レセプトデータをベースに病院機能について妥当性を確認して、必要に応じて機能の転換をさせ、閉鎖病棟は病床返還が基本
地域医療構想は、2016年7月から2017年12月中旬にかけて計10回検討・審議されています。ご質問に「地域医療構想の終着点はどのようなイメージなのか」とありますが、基本的には、①地域の実態(患者数、年齢層や疾患、提供されているサービス)に即した効率的な機能単位での病床配置、②ただしサービスや機能面からみて、公立・公的でなければ実施できないサービスについては配慮する――ことにあると考えます。
では、地域医療構想の実現に向けて、どのようなデータがベースになるのかといえば、病床機能報告制度に基づく報告内容とレセプトデータです。特にレセプトデータでは、(請求する)患者単位のレセプトに病床機能の情報(高度急性期・急性期・回復期・慢性期)が付されているため、医療機関・病床機能単位でどのようなサービスが展開されているのかが明らかになります。平成29年12月13日に厚生労働省で検討された際には、「ある機能を選択した病棟に対し、『その機能らしい』医療の内容に関する項目を複数選択し、それらにすべて『該当しない』病棟の機能について、地域医療構想調整会議において確認する」とされています。つまり、急性期機能の病床で提供されているサービス内容が急性期に相応しいものであればよいのですが、データ等から慢性期機能と変わらないサービスを展開していることが明らかになれば、急性期機能から慢性期機能への転換を迫られることになるわけです。
では、地域医療構想調整会議の場で、どのような点が留意されるのか確認します。
【高度急性期・急性期機能】
○ 都道府県は、各病院・病棟が担うべき役割について協議できるよう、個別の医療機関ごとの各病棟における急性期医療に関する診療実績(幅広い手術の実施状況、がん・脳卒中・心筋梗塞等への治療状況、重症患者への対応状況、救急医療の実施状況、全身管理の状況など)を提示すること。
○ 高度急性期機能または急性期機能と報告した病棟のうち、たとえば急性期医療をまったく提供していない病棟が含まれていることから、明らかな疑義のある報告については地域医療構想調整会議において、その妥当性を確認すること。
【回復期機能】
○ 都道府県は、個別の医療機関ごとの各病棟における在宅復帰に向けた医療やリハビリテーションに関する診療実績(急性期後の支援・在宅復帰への支援の状況、全身管理の状況、疾患に応じたリハビリテーション・早期からのリハビリテーションの実施状況、入院患者の居住する市町村との連携状況、ケアマネジャーとの連携状況など)を提示すること。
【慢性期機能】
○ 介護療養病床については、その担う役割を踏まえた上で、転換等の方針を早期に共有する必要がある。

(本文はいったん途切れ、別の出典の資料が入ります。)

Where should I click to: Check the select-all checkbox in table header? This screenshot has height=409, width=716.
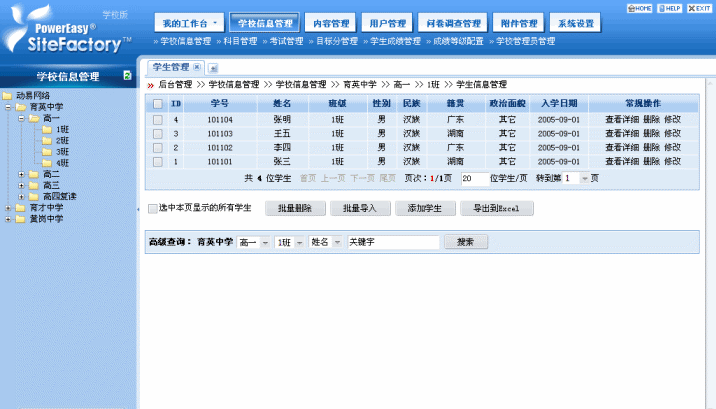[157, 104]
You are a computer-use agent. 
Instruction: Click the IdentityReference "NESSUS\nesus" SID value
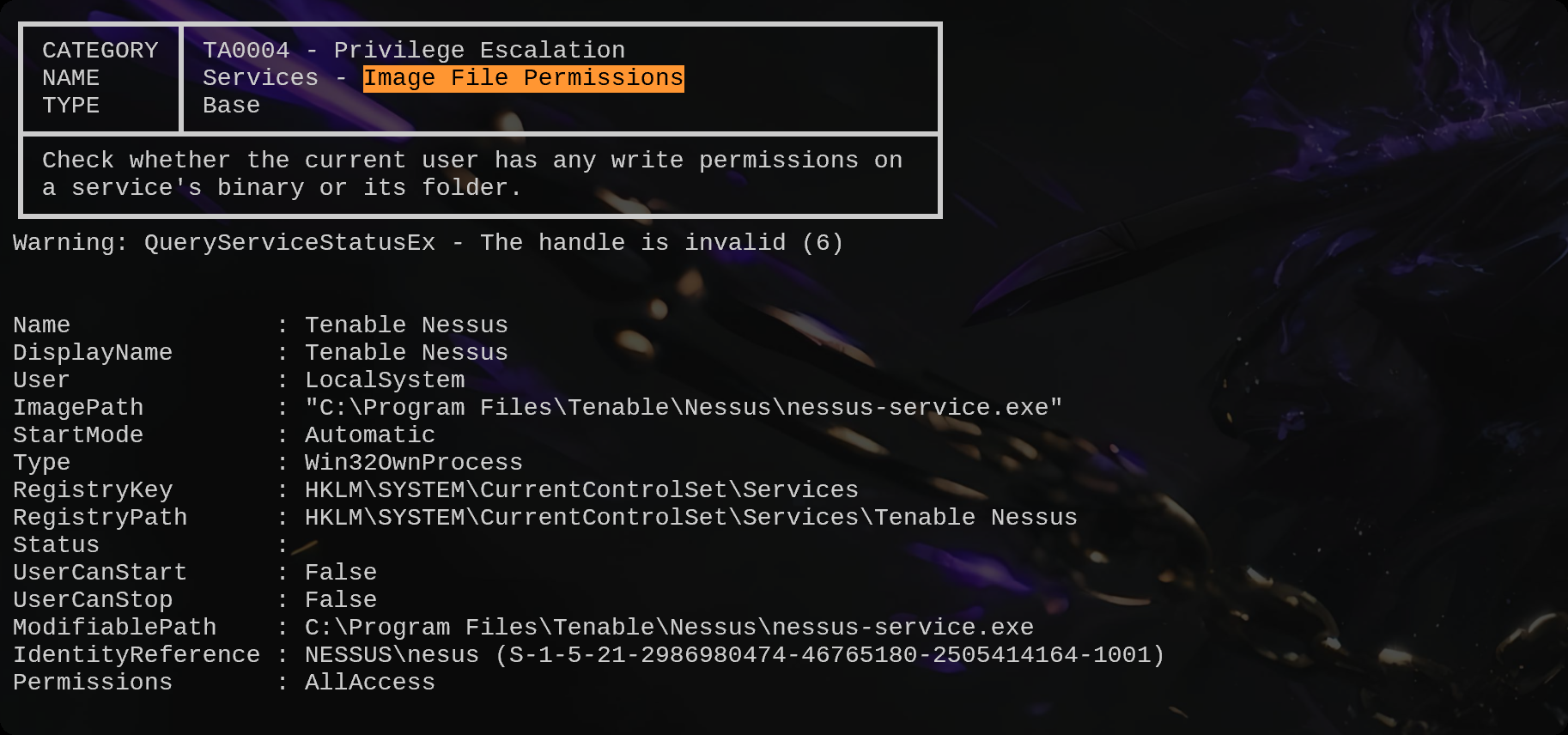coord(734,655)
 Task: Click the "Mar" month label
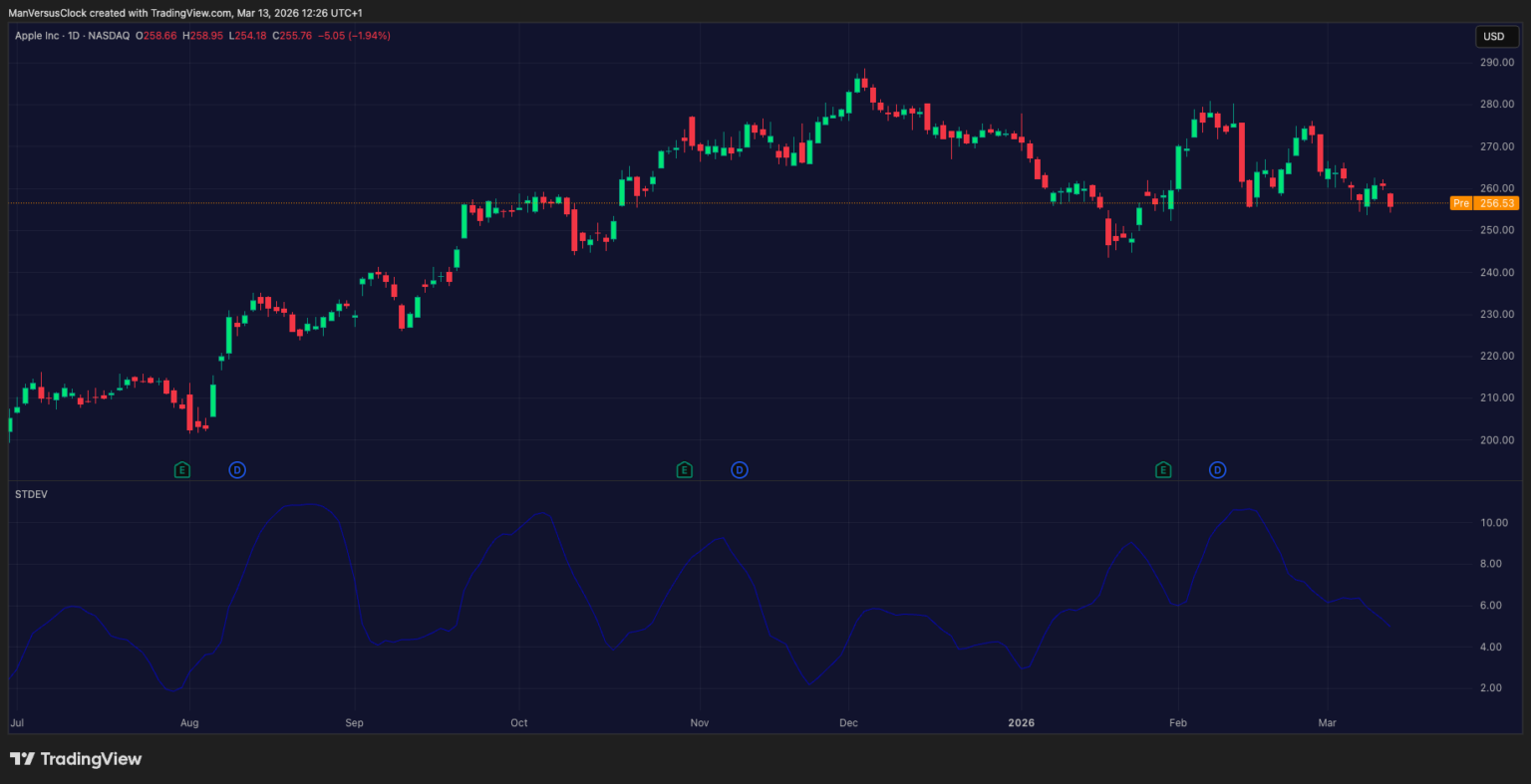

○ 都道府県は、個別の医療機関ごとの各病棟における療養や看取りに関する診療実績(長期療養患者の受入状況、重度の障害児等の受入状況、全身管理の状況、疾患に応じたリハビリテーション・早期からのリハビリテーションの実施状況、入院患者の状況、入院患者の退院先など)を提示すること。
このように、各機能とサービスの実態をリンクさせることによって、地域単位の実態に応じた病床機能配置にしていくという意図がうかがえます。
次に、閉鎖病棟がある場合の取り扱いは、経営管理上の大きな課題です。厚生労働省は、病床が全て稼働していない病棟とは「過去1年間に一度も入院患者を収容しなかった病床のみで構成される病棟」と定義しています。すなわち、1年以上稼働しない(閉鎖している)病棟(フロア)があれば、①病棟を稼働していない理由、②当該病棟の今後の運用見通しに関する計画について説明するよう求めること――とされています。なお、病院・病棟を建て替える場合については、「事前に地域医療構想調整会議の協議を経て、病床が全て稼働していない病棟の具体的対応方針を決定していれば対応を求めなくてもよい」とされています。
上記より、建替・修繕等の計画がなく1年以上稼働していない病棟(フロア)があれば、合理的な理由を明らかにできない限り、許可病床数の削減・返還が求められることになります。